Tuesday, January 26, 2010

coherence + Christianity

When did coherence emerge as a value of Christianity? This question has been on my mind for some time.

Christ's teachings were not systematic or coherent in the way that contemporary theology and teachings attempt to be.

Paul (probably the most popular savior in Christianity, although Jesus is a close second) is similarly not very coherent or systematic in the way that people want him to be. This doesn't mean that either of their teachings were incoherent (as a code word for nonsense or babble.)

If Christ meant for his teachings to be systematic, coherent, we would certainly have the Gospel According to Jesus Christ. Second, Christ not writing his own teachings meant that he was quite willing for his teachings to be misappropriated, misrepresented, misremembered, represented incompletely and ignorantly. If Jesus were concerned with the truth of his teachings, in the way that contemporary teachers, preachers, theologians are concerned with the truth and coherence of their own, we would have the Gospel According to Jesus Christ.

If we say that Christ came to be abused, why don't we extend this to the abuse and forgetting of his teaching by his followers, by those who came after him? This doesn't begin with misintepretations of the gospels but the very act of writing the gospels.

I'm not trying to call the gospels into question, or projecting sinister intentions on the writers of the gospels, because I dont see any such sinister intentions. But Christ gave up some very important claims when he left his legacy with his followers!
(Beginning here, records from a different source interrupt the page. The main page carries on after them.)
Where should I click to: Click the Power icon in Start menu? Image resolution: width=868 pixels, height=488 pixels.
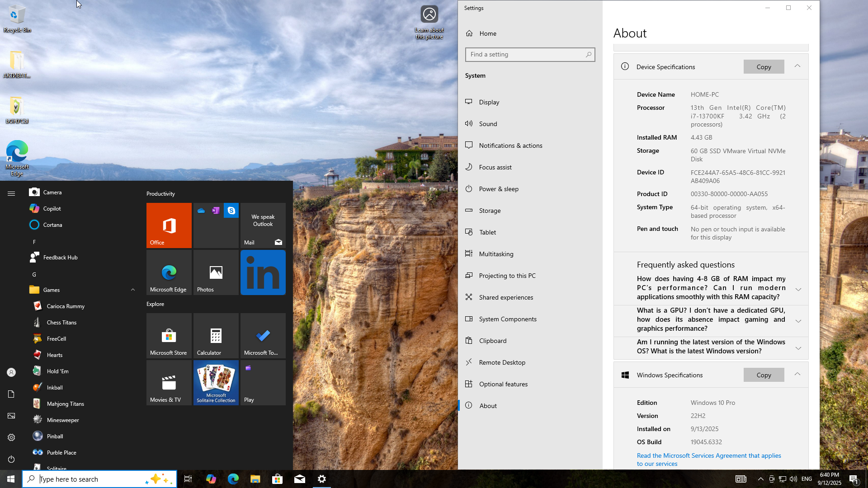coord(11,459)

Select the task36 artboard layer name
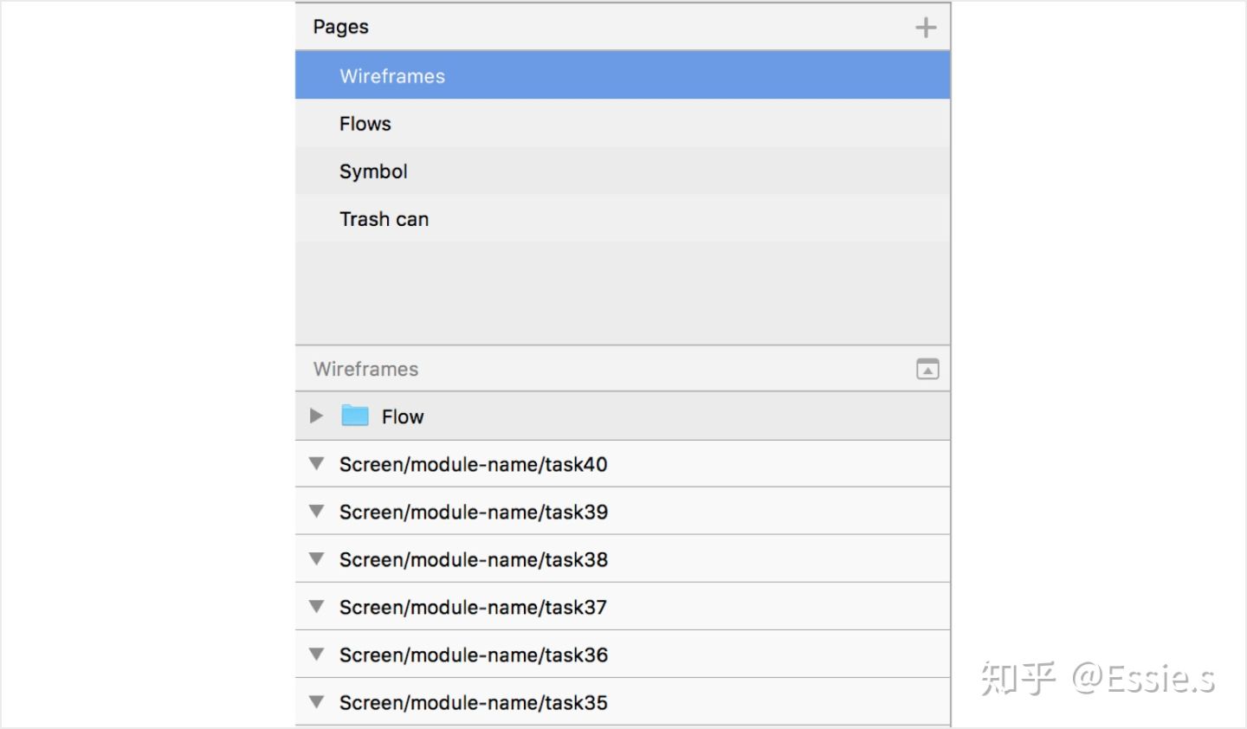[x=473, y=655]
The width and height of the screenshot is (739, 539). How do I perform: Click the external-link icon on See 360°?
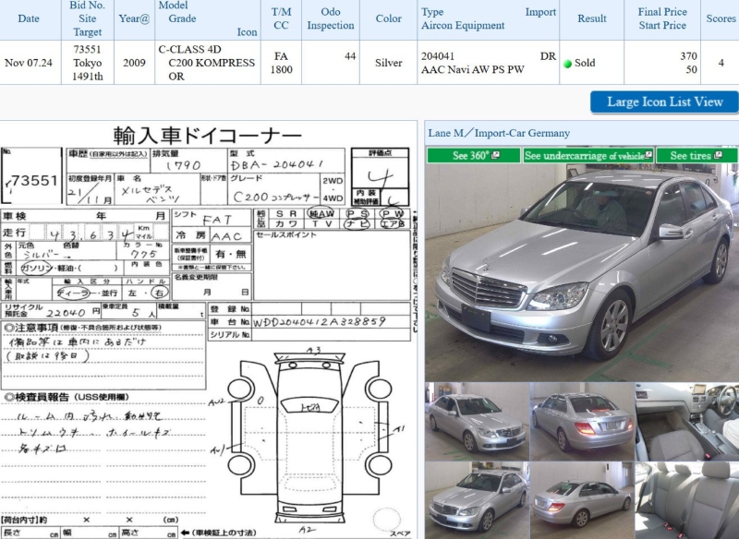(x=496, y=156)
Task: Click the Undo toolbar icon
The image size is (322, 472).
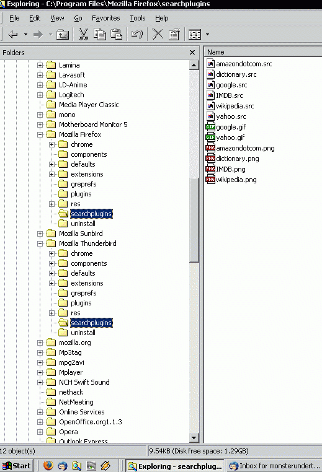Action: point(137,34)
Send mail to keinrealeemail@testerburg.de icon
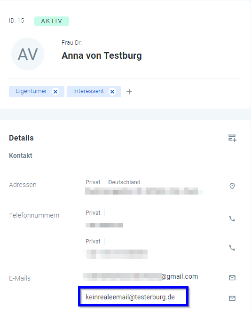The width and height of the screenshot is (251, 313). click(232, 298)
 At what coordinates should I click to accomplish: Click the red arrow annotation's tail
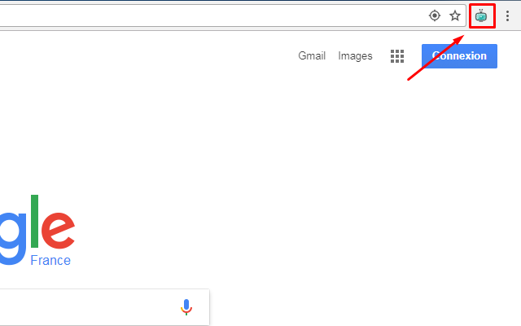[x=409, y=79]
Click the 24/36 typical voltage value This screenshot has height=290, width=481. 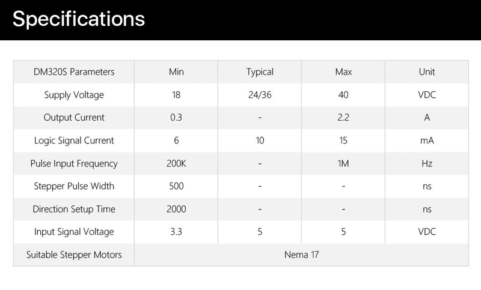(x=260, y=95)
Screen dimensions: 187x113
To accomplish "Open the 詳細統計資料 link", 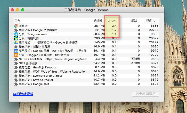I will (23, 94).
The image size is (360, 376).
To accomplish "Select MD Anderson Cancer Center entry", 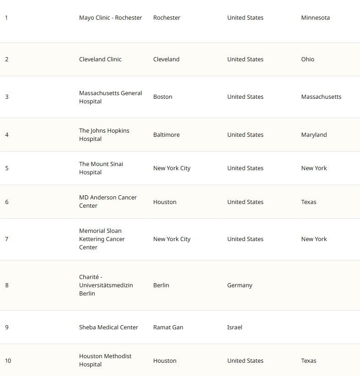I will click(107, 202).
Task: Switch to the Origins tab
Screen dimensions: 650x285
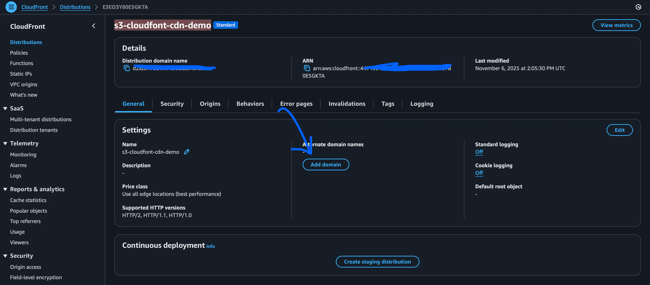Action: [210, 103]
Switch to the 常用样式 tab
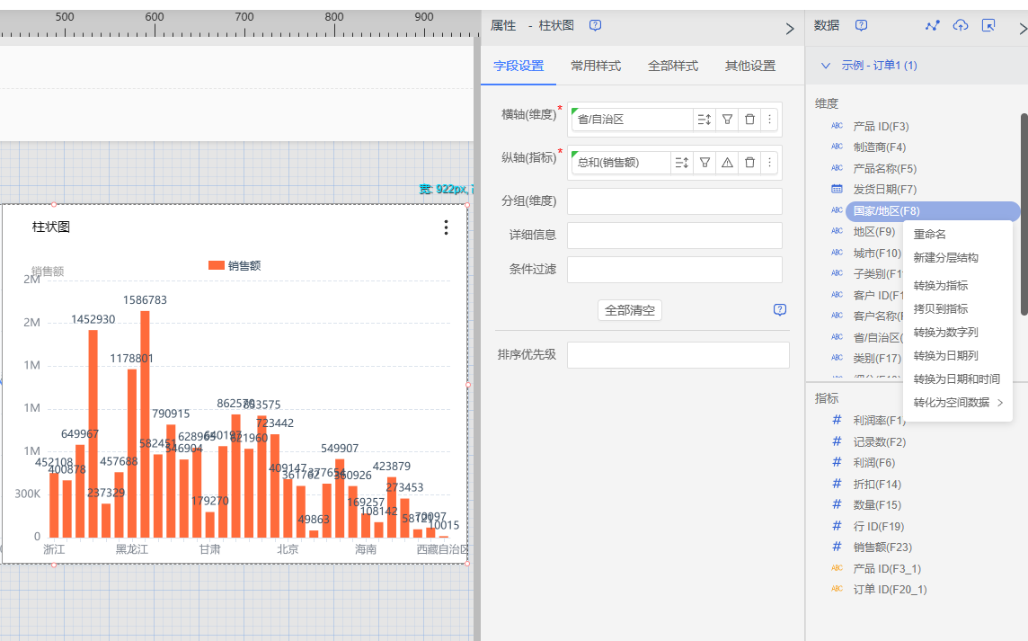The height and width of the screenshot is (641, 1028). pos(595,66)
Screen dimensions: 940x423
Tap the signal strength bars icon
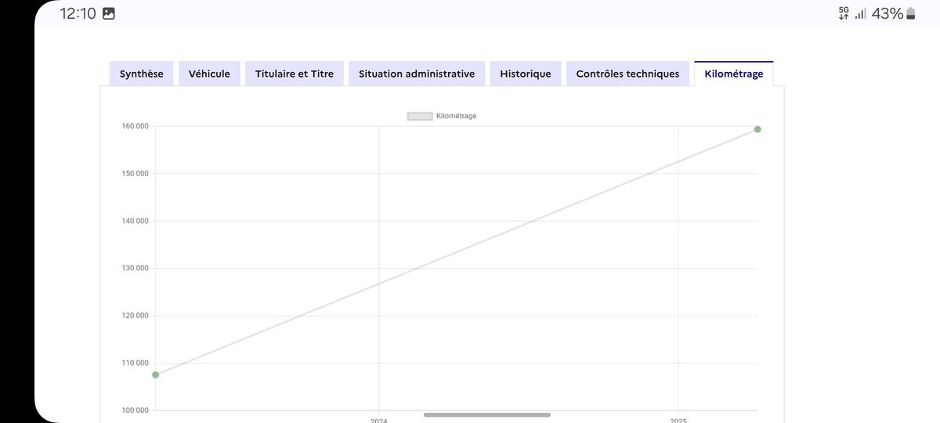[x=860, y=13]
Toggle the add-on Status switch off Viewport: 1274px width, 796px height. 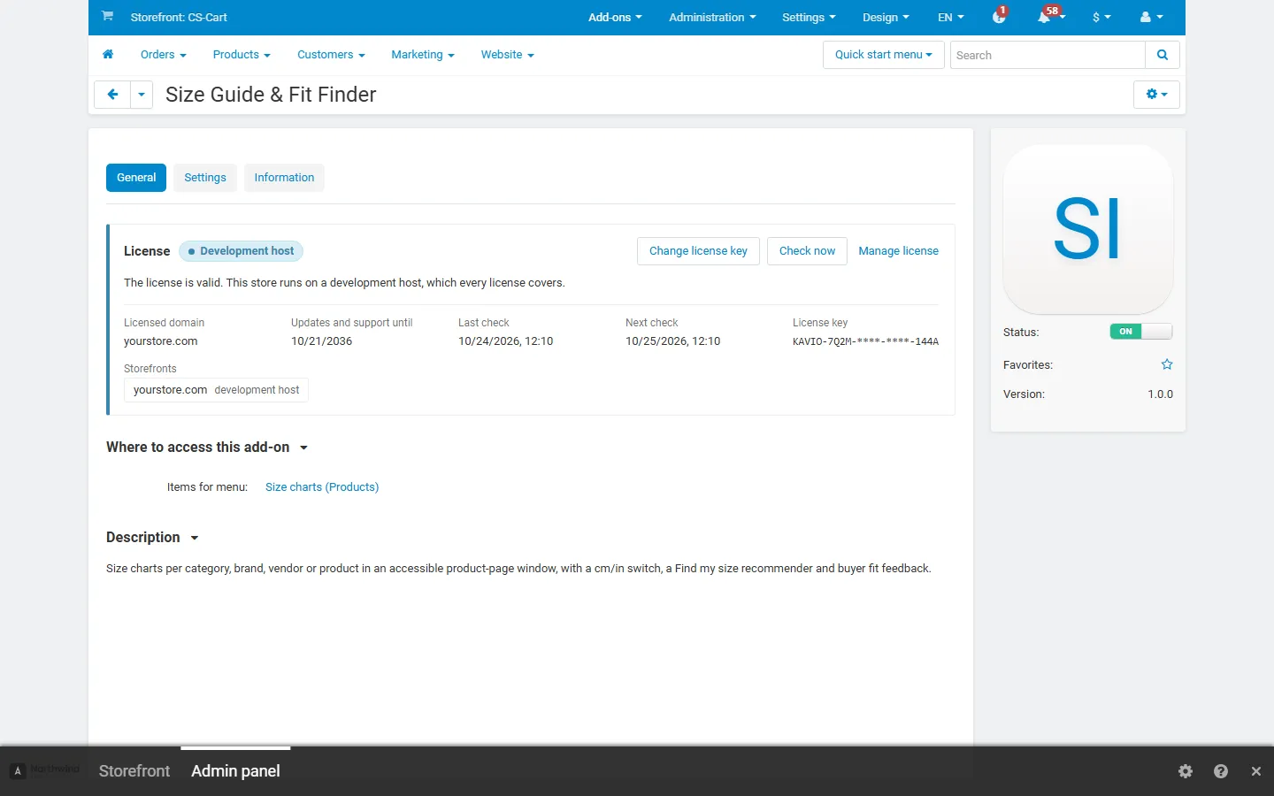(1141, 332)
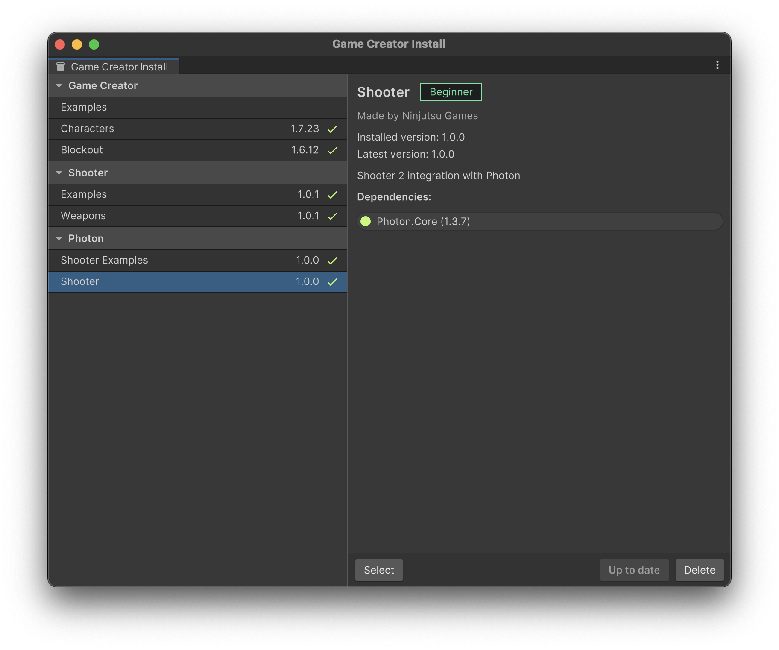
Task: Click the Up to date button
Action: click(x=634, y=570)
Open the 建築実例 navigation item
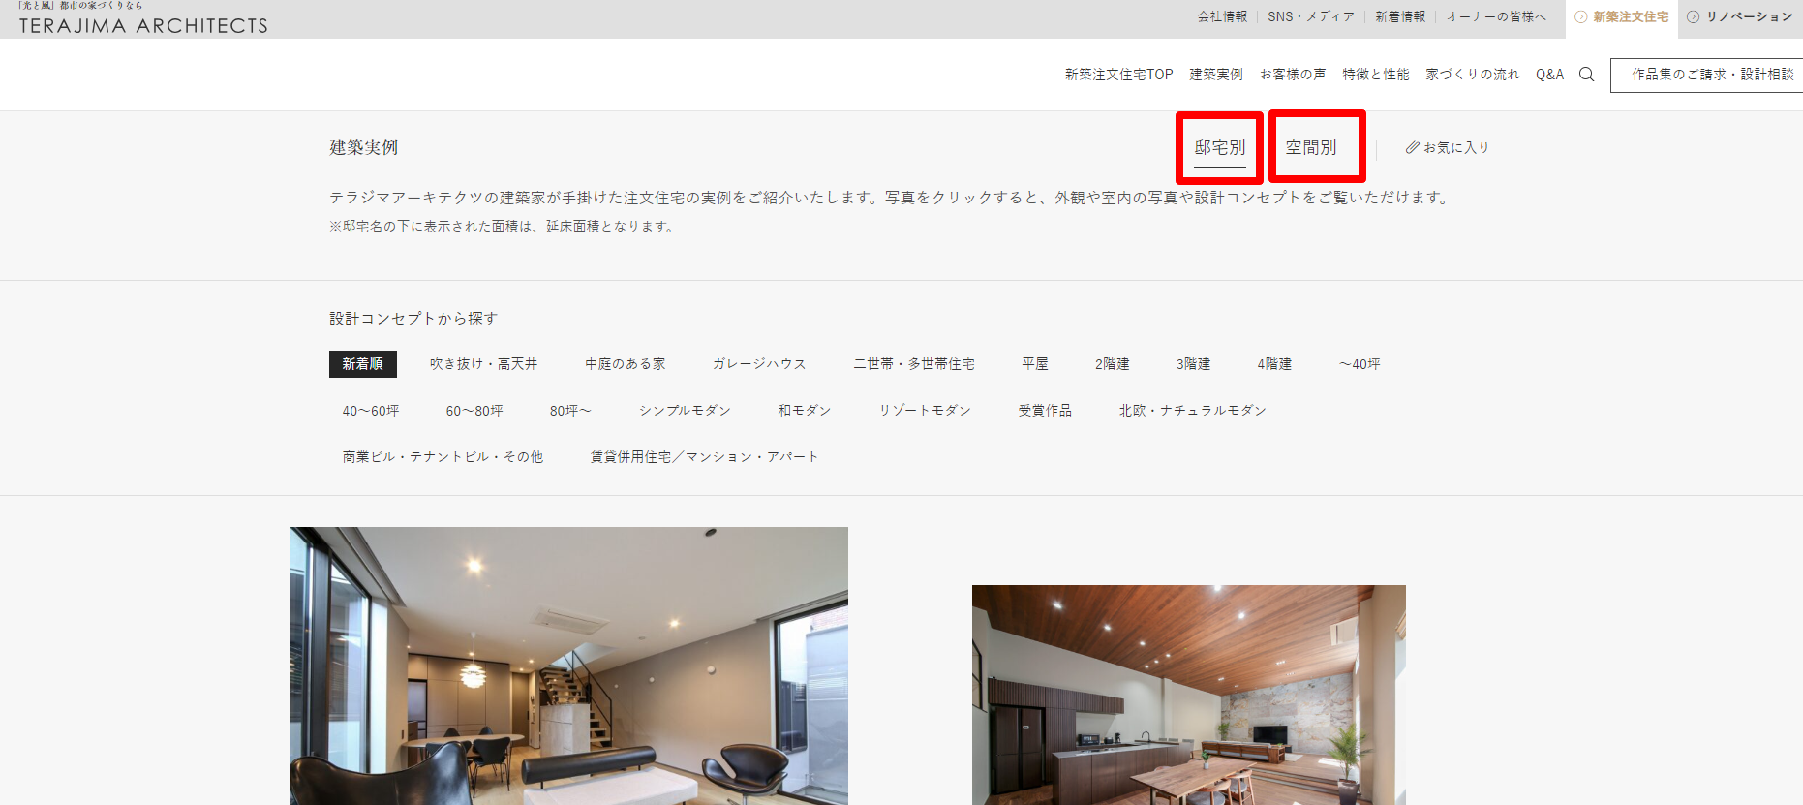 tap(1216, 75)
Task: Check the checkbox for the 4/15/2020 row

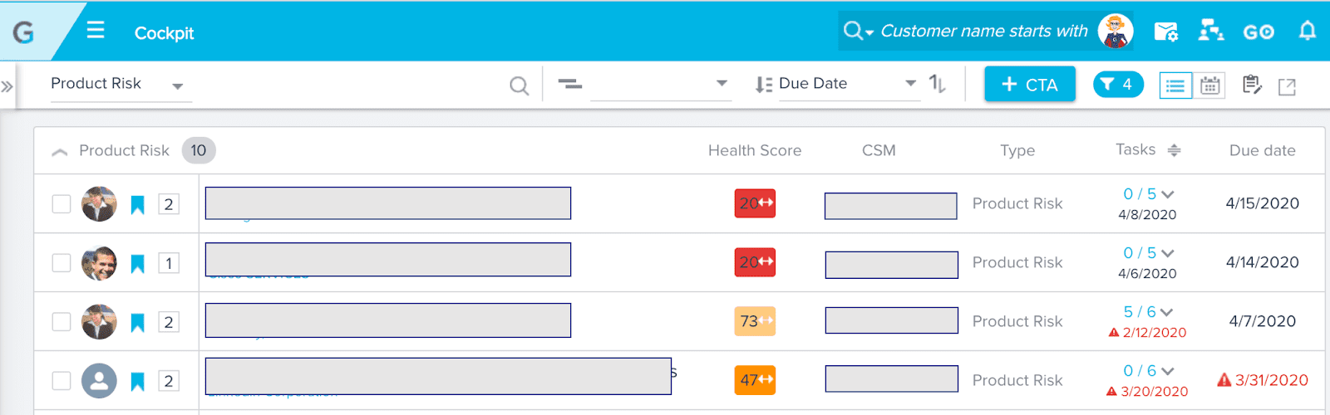Action: pos(62,203)
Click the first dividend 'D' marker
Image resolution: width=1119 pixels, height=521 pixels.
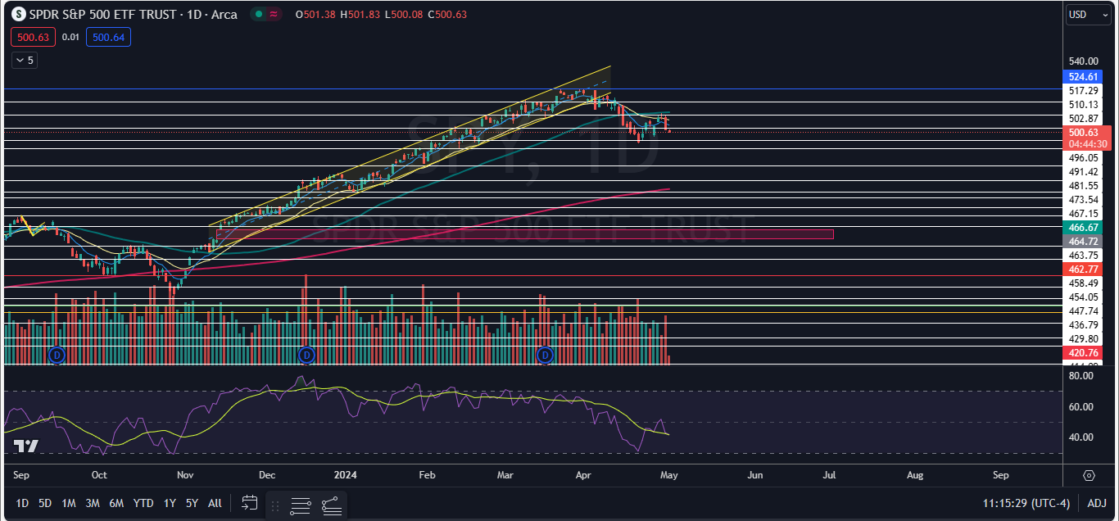pos(57,355)
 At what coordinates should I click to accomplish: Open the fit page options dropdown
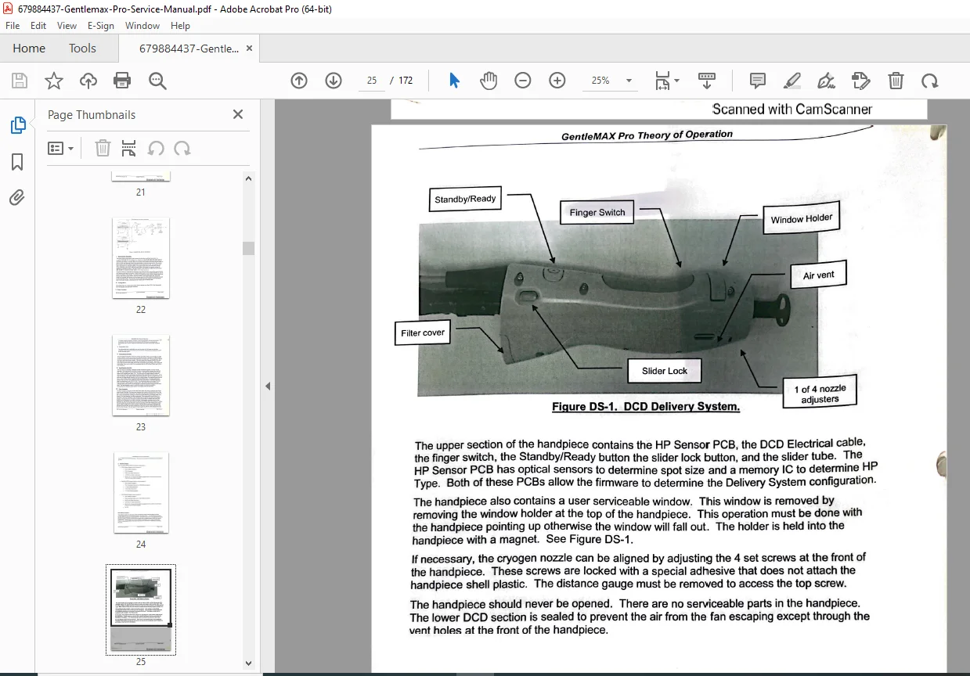(666, 81)
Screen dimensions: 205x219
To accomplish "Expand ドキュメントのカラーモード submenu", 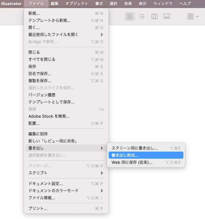I will point(66,191).
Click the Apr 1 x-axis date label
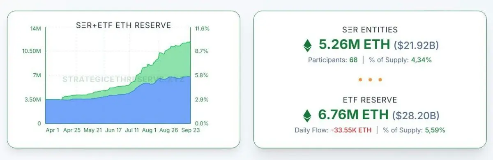This screenshot has height=160, width=493. click(x=52, y=130)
I'm also interested in the way that valuing coherence leads to splintering and disunity, just as valuing truth as an absolute necessarily leads to division. The idea that we can know truth combined with the value for coherence (the total domination and reconciling of knowledge) is totally antithetical to the ecumenical drive. The steady splintering of the church over the millenia derives from this drive to coherence, from the will to truth, as Nietzsche puts it (or does he?).

So where did all this begin? Augustine? Canonization? Aquinas? Probably none of them, since they themselves aren't enough to explain why coherence has emerged as a value.

Thursday, January 7, 2010

reward and punishment

There is no connection between offense and punishment, or action and reward. There is no connection in value, no way to make the two equivalent in value. Steal a car and get placed in jail? Where is the connection? What is the system of values that allows these equations to take place? Likewise, rewards. Spent 10 hours lifting boxes and receive 100 dollars? Where does the connection come from?

Seeing offenders punished is pleasurable, but pleasure in others suffering feels guilty, so we believe that they've deserved it! Hard work is a pain, and we want to believe that it means something. But there isn't a connection between hard work and reward (or virtue and reward).

The logic can be maintained by saying that there are natural consequences to certain behavior, but why would I want to maintain that logic?

Monday, January 4, 2010

heroism and memory

Why value heroism in ethics? Where does it come from? In part, I think Christians have simply picked up the model of the bible itself, and the form of memory that is found within the text.

For years I have heard people talk about the bible as if it contains stories about ordinary people ("called to extraordinary things"). But this really isn't the case. We have very little in the text about peoples ordinary lives. They are introduced as ordinary figures, but they never remain that way, and we see only the heroic moments of their life.

Perhaps most obviously this takes place with the gospels, and Jesus himself. Why is there a twenty plus year gap in the record about his life? Presumably this is because the writers of the gospel believed that what happened in those years was unimportant. They privileged the spectacular events of his early and late life over the mundane events that took place between, and now we are forced to read poorly written inspirational novels to have a sense of what might have happened in those years.

To be part of the biblical story then, Christians are forced to see themselves as heroic figures. To the extent that they are not heroes, they are not part of the story. Or at least that seems to be the easiest response to the memory at work in the bible.

I am curious about the fact that people are so willing to find moral lessons and warnings in the texts and stories of the bible, but cant extend lessons to the form of the bible itself! In other words, you can talk about how awful a person was, but not how awful the letters and stories they wrote are. You can learn the mistakes from their lives, but not from the values at work in what they wrote. Obviously, I think that's a distinction that has no worth.